Passage for review |
● ● ●

The Cost Of Long Term Care

More specifically, the average costs of long term care in Florida are:
  • A private room in a nursing home in Florida averaged $259/day, while a semi-private room (far more common) averaged $230.
  • The assisted living base rate averaged $3234/month.
  • Adult day services averaged about $60/day throughout the state.
  • Home care costs in Florida: the rate for a home health aide averaged $18/hour and for a homemaker companion slightly less at $17 (a homemaker companion provides non-hands on help only, such as light housekeeping, meal preparation, transportation and companionship).
Florida is relatively affordable in the range of costs compared with nationwide averages, though by no means the cheapest state (and slightly above average in nursing home rates). As in most states, these costs also vary fairly significantly by area, with larger metropolitan areas like Miami tending to have higher costs. Additionally, there is wide variation from lowest to highest cost and all types of options for receiving care (from large rooms at “luxury” assisted living facilities to smaller “Mom and Pop” ALFs with options like shared rooms).

● ● ●

Continue the passage on long-term care costs in Florida, picking up right after its last sentence.

Saved data entries
● ● ●

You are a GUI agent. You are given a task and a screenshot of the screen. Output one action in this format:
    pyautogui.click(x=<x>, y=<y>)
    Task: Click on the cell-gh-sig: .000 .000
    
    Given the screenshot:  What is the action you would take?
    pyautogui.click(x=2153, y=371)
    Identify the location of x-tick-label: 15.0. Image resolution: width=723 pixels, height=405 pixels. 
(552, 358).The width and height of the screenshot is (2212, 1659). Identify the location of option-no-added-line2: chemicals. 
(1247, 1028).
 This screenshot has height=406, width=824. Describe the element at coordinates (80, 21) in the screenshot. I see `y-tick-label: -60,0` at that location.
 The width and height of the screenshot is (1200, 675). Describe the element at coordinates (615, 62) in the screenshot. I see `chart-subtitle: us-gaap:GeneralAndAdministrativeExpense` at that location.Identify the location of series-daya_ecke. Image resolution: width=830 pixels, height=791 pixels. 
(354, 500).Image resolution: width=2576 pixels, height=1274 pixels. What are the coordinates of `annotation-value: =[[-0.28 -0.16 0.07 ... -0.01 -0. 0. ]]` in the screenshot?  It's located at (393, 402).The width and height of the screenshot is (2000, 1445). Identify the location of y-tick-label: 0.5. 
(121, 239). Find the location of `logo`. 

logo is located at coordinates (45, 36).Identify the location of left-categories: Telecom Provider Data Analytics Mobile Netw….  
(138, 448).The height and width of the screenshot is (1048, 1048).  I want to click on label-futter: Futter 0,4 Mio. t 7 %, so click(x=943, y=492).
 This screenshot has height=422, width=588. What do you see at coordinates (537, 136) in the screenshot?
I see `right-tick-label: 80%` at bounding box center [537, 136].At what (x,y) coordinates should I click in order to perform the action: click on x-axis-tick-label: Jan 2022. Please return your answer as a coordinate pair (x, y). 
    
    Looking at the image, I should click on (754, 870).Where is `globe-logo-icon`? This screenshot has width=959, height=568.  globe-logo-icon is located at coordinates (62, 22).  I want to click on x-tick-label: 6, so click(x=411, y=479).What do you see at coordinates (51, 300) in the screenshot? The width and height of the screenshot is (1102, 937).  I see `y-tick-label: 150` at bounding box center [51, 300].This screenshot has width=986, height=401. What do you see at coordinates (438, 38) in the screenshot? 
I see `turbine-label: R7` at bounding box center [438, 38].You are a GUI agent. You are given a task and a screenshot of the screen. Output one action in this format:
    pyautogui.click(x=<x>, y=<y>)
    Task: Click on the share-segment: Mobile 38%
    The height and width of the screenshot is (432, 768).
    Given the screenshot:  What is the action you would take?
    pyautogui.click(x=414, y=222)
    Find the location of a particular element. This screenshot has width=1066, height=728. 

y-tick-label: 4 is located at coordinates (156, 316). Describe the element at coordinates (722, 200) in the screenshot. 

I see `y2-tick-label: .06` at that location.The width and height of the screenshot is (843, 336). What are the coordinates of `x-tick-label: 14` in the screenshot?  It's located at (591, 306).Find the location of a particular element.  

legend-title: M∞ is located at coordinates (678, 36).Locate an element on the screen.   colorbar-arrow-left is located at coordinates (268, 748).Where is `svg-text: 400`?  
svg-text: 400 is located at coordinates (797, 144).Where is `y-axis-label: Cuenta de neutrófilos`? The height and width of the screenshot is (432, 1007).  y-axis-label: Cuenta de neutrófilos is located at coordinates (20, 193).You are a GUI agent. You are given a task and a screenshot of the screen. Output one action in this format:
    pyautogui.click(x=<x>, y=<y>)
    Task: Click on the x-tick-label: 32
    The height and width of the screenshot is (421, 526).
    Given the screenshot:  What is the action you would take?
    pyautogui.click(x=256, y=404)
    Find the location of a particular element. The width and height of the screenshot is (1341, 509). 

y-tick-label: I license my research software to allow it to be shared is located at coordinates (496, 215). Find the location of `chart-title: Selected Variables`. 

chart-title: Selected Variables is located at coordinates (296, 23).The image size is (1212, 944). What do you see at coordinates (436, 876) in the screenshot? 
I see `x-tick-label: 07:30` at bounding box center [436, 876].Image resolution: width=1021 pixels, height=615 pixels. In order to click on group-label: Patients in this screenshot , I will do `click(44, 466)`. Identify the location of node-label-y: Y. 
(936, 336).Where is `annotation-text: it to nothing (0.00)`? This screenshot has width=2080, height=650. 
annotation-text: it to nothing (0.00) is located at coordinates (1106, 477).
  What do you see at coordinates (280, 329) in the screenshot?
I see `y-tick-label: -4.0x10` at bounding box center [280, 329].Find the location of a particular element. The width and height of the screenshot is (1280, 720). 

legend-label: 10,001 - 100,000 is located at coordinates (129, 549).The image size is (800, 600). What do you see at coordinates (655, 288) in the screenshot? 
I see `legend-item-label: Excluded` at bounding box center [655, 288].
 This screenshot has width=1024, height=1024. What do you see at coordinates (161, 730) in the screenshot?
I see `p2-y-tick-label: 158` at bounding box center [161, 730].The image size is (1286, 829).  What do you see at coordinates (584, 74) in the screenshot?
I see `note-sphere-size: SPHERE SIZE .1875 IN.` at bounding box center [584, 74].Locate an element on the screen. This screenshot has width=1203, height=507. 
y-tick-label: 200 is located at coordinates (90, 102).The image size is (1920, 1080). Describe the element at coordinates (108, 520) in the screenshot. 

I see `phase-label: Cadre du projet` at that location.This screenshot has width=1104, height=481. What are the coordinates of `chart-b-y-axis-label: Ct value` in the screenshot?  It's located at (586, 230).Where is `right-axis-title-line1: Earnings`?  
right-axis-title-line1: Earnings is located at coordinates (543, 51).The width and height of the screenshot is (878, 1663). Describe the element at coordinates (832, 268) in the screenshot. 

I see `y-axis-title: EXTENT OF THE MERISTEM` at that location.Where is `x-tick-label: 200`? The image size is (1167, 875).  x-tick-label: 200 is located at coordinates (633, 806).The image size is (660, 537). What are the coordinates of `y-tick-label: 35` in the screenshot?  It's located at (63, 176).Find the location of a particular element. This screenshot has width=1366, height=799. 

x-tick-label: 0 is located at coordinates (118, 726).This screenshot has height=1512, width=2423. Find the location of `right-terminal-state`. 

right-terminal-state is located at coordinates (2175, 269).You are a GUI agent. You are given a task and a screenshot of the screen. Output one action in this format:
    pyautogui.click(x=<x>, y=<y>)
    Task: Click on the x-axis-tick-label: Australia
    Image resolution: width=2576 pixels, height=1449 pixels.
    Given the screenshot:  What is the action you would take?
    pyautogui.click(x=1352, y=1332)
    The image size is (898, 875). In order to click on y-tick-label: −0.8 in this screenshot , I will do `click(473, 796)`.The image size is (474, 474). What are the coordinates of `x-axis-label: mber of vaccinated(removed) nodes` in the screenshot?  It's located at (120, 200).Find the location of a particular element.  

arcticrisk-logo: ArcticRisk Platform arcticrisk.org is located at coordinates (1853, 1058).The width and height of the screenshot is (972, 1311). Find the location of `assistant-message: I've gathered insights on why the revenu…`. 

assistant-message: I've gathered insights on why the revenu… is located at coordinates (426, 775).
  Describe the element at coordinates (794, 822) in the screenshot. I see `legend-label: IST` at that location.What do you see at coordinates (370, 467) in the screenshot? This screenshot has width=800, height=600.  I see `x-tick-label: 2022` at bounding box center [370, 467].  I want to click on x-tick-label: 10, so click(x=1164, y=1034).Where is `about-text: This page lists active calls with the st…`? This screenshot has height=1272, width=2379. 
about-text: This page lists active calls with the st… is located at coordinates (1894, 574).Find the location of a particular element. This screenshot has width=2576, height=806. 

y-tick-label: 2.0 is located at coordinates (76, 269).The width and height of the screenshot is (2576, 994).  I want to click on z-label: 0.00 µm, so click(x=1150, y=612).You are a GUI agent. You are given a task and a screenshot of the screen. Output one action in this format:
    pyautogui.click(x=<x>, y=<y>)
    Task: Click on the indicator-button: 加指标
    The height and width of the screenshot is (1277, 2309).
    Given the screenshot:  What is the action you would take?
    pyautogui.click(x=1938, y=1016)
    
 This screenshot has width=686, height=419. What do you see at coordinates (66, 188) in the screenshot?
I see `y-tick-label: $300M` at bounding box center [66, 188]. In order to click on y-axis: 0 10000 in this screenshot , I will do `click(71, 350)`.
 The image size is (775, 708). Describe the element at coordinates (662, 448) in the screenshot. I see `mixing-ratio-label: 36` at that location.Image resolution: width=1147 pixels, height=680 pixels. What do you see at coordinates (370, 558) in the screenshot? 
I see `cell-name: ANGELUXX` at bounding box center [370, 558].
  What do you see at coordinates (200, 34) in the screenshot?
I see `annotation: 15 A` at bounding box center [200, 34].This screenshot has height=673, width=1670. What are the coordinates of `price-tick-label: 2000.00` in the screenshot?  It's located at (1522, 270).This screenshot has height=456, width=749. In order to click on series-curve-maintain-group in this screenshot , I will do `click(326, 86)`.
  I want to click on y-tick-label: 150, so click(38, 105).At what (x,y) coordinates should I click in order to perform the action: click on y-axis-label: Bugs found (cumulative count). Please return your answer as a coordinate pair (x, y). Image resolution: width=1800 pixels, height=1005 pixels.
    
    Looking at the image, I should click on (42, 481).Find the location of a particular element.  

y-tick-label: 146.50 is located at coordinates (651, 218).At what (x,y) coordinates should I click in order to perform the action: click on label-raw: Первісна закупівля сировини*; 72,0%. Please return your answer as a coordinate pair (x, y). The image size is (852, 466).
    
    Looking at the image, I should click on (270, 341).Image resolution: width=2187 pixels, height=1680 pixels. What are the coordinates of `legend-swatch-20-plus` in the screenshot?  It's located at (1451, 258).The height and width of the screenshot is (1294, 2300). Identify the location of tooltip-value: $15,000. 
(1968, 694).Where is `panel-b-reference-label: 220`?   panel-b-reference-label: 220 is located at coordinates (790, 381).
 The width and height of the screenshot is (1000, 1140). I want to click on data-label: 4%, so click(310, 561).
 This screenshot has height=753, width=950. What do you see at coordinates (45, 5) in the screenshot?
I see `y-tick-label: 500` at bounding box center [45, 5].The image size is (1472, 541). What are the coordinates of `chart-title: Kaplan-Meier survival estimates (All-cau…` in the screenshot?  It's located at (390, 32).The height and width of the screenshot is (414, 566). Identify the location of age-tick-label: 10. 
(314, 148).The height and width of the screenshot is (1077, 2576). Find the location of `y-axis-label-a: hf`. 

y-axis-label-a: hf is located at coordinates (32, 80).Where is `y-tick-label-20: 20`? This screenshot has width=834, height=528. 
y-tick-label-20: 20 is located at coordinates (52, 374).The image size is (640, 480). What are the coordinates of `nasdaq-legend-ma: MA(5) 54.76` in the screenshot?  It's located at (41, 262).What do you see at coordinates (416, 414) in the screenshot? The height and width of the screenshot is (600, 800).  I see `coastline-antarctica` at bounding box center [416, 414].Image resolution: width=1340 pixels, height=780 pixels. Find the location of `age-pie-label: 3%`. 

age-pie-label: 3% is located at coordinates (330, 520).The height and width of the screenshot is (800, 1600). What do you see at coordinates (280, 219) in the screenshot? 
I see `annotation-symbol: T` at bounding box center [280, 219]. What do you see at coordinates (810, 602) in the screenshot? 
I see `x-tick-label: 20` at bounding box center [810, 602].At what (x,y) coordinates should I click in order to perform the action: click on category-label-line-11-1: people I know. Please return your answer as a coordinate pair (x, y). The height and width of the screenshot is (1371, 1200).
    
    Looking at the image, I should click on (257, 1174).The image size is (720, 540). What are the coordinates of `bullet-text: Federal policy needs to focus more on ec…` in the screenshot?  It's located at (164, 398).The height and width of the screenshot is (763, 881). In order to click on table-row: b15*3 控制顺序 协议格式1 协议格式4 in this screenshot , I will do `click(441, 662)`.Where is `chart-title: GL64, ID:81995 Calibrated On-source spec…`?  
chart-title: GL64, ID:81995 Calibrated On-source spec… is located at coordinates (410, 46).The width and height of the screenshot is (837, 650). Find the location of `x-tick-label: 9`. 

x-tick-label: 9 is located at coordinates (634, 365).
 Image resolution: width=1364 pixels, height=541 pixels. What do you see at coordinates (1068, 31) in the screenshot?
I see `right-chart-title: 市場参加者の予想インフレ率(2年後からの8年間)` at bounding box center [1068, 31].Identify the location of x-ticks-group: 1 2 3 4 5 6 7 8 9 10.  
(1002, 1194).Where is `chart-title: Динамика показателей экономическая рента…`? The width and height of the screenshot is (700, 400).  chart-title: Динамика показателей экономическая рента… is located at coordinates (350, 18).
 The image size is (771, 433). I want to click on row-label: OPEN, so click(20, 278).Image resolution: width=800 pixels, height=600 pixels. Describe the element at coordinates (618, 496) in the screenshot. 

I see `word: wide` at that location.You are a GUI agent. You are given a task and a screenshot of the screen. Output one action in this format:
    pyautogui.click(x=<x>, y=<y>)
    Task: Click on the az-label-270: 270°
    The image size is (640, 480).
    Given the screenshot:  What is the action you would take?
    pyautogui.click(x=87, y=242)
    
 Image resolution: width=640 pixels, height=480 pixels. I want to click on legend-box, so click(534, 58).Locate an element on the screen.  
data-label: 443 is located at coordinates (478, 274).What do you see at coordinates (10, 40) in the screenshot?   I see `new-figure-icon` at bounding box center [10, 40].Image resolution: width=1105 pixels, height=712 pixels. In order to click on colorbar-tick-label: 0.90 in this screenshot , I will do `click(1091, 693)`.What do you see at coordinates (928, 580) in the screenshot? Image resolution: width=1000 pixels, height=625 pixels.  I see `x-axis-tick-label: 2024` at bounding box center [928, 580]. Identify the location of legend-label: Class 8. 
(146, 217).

● ● ●

Exercise response |
Here are some important considerations about long term care costs and Florida eldercare as you look beyond these averages:
  • Assisted living rates are given as base rates. ALF contracts and billing vary widely, with some using a “level of care” model in which they determine the additional cost based on an assessment that places you within a certain level based on your needs or a la carte pricing for specific care services. Some use a more all-inclusive pricing model or may even use a combination of approaches.
  • Often care is closely tied in to other living expenses and comparing costs requires looking at a more comprehensive budget. For example, a person receiving care at home has normal housing and living expenses such as utilities, groceries, mortgage/rent and maintenance. In a nursing home, residents will generally not incur any of those costs unless they continue to maintain their original home. In an assisted living facility, a number of those items are rolled in to the rate, though there may be additional costs (such as paying for phone or cable or buying personal groceries or restaurant meals).
  • Related to the budgeting information above, long term care insurance will generally only pick up the costs of care. However, living expenses aren’t necessarily separated out in facility-based care (in other words, if you receive care at home, your LTC insurance will not cover utilities and home costs but a daily rate in a facility is more likely to include all of those costs).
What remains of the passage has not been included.